Im gestrigen Ausschuss für Innere Sicherheit des bayerischen Landtags wurde der Fall thematisiert. Der zuständige Polizeiinspekteur Thomas Hampel versuchte dort, die gewalttätige Eskalation der Polizei zu rechtfertigen, indem er zwischen „friedlichen Schülern“ und „gewalttätigen Linken/Autonomen“ differenziert. Diese Darstellung entspricht nicht der Wahrheit, sie erscheint uns als linkem Kinder- und Jugendverband auch nicht logisch, da eben auch Mitglieder unseres Verbandes vor Ort waren, die zugleich Schüler sind.
Hampel berichtet, dass die Polizei auf ein „friedliches Zusammenwirken“ abzielte. Auch dem widersprechen wir entschieden. Dies Eskalation ging durchwegs von der Polizei aus.

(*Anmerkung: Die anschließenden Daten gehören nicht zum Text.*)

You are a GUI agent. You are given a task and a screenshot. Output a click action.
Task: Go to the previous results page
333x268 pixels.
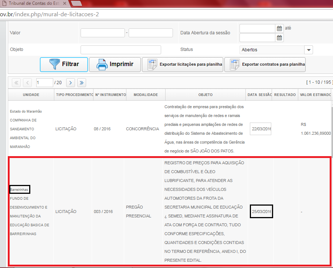pos(27,83)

Dass Beamte „massiv tätlich angegriffen“ worden seien und ihnen „in den Rücken gesprungen, gegen Knie und Beine getreten und mit den Ellbogen gegen Oberkörper und Hals geschlagen“ worden sei, entspricht in keinem Fall den Erlebnissen unserer anwesenden Mitglieder. Auch die Videoaufnahmen des Tages sprechen eine andere Sprache. Dass der Einsatzstock als „Abdränghilfe“ verwendet wurde, ist ebenfalls falsch. Mehrere Jugendliche wurden damit verprügelt, darunter Mitglieder unseres Verbandes.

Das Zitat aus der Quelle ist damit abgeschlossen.